Depuis une semaine, tout le Stuttgarterhof attend des nouvelles de John Runnings.
Mister John Runnings est citoyen américain, depuis 69 ans. Et, depuis huit mois, il est le client le plus encombrant de l’hôtel Stuttgarterhof. Les passants sont rares dans ce coin écarté de la Rue Anhalter. En fait, on marche très peu sur le bout de trottoir où il est situé, parce que quinze mètres plus loin il finit dans le Mur. Cette partie de Kreuzberg était, avant la guerre, un endroit très animé ; le centre même de ce quartier populaire, autour de la plus grande gare de Berlin dont il ne reste qu’un pan de ruines conservé je ne sais pour quelle raison. Les quelques rares promeneurs qui s’y hasardent, avant de s’apercevoir presque aussi vite qu’ils se sont engagés dans une impasse, ont des chances de tourner les talons sans remarquer qu’il y a là un hôtel. Ils verront au mieux des terrains vagues et, en arrière-plan, des grands immeubles badigeonnés de crasse, probablement squattés. Est-ce pour appeler l’attention de ces âmes égarées, que le propriétaire a fait couvrir sa façade (ou plutôt, ce qu’il en reste) de trois bandes horizontales, épaisses et alternées, de peinture rouge, blanche et verte ? Monsieur Weinreich ne le dira jamais. Dans la petite loge vitrée qui fait fonction de réception, Hans-Joachim Weinreich répond à toutes les questions de ses clients, sauf à celle qui concerne les trois couleurs de sa façade.

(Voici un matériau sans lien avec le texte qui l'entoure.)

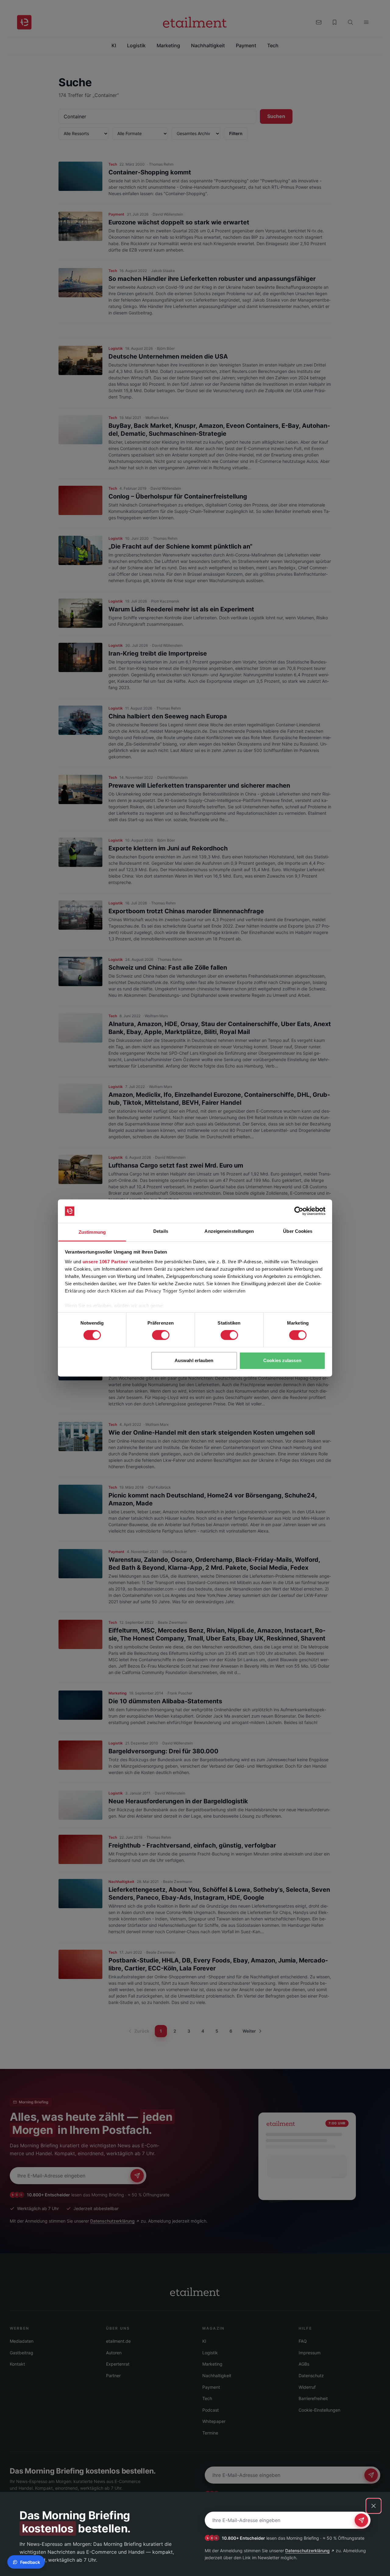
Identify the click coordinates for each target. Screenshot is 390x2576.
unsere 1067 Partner (105, 1261)
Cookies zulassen (282, 1360)
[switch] (160, 1335)
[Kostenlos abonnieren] (361, 2520)
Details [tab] (160, 1231)
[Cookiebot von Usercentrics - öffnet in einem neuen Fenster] (298, 1211)
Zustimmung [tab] (92, 1232)
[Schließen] (373, 2506)
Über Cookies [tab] (297, 1231)
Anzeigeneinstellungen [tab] (229, 1231)
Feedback (30, 2562)
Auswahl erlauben (194, 1360)
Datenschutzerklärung (307, 2550)
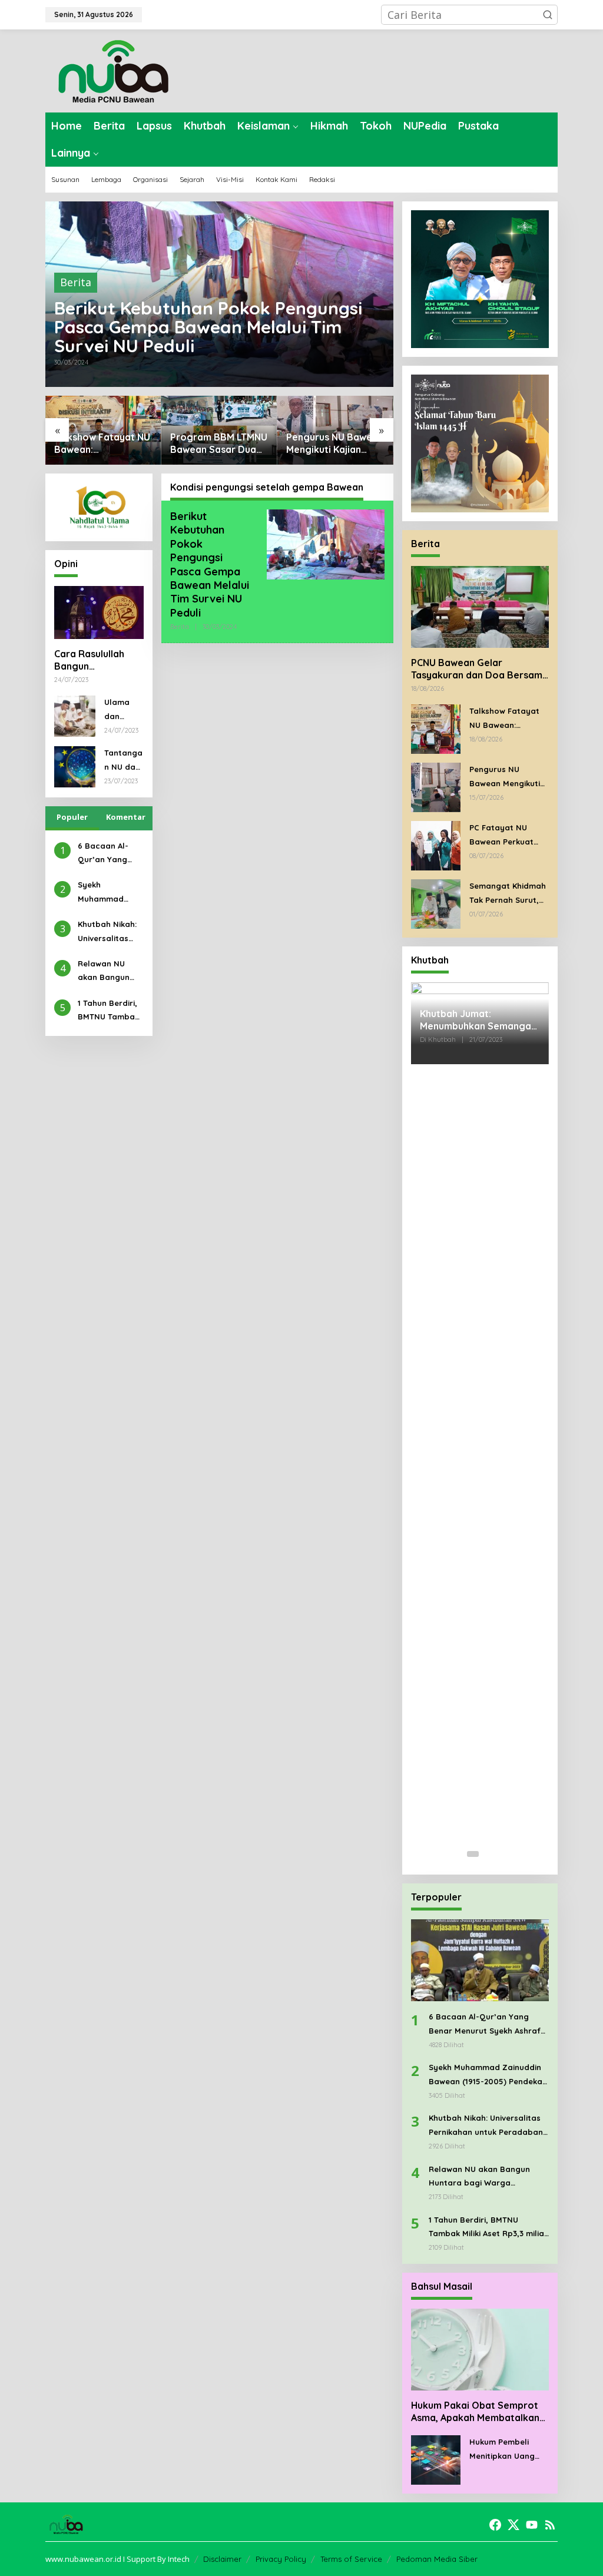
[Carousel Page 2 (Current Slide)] (487, 1854)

La cause en est peut-être que cela a été mal fait ? Ou bien que le résultat ne répond pas à l’effet qu’il escomptait ? Ces trois bandes de peinture ont, il faut le dire, un air improvisé qui renforce l’aspect triste et minable de cette construction en rez-de-chaussée, à quoi se résume son établissement… Pas tout à fait. Pour être honnête, il conviendrait d’ajouter à la description de cette façade, les deux distributeurs automatiques qui la flanquent, sur sa droite. Un peu comme la signature de l’artiste, au bas d’un tableau. Le jaune pour les cigarettes, le vert pour les condoms. En fait, on s’attendrait à trouver, en franchissant ce qu’on hésite à nommer un porche – tant cette ouverture a été dénaturée -, un dépôt de ferraille ou un atelier de mécanique, comme il s’en voit fréquemment dans les extensions industrielles des grandes villes. Il n’en est rien. J’ai engagé ma voiture de location dans un passage étroit, si étroit que j’aurais dû y renoncer avant d’écouter mon instinct. D’autant que j’ai compris, en arrivant au bout, qu’il me faudrait ressortir en faisant marche arrière. Ce qui ne serait pas une simple affaire, étant donné que j’étais seul et n’avais personne pour diriger la manœuvre. J’y ai trouvé une entrée discrète, flanquée de quatre ou cinq fenêtres garnies de pots de fleurs, de vieilles boîtes de conserves, de débris de mille choses disparates. Sur six mètres précédant cette entrée, une bande étroite de terre s’acquittait à regret de quelques salades, d’une poignée de salsifis et de poireaux étiques, entre deux perches à cornichons.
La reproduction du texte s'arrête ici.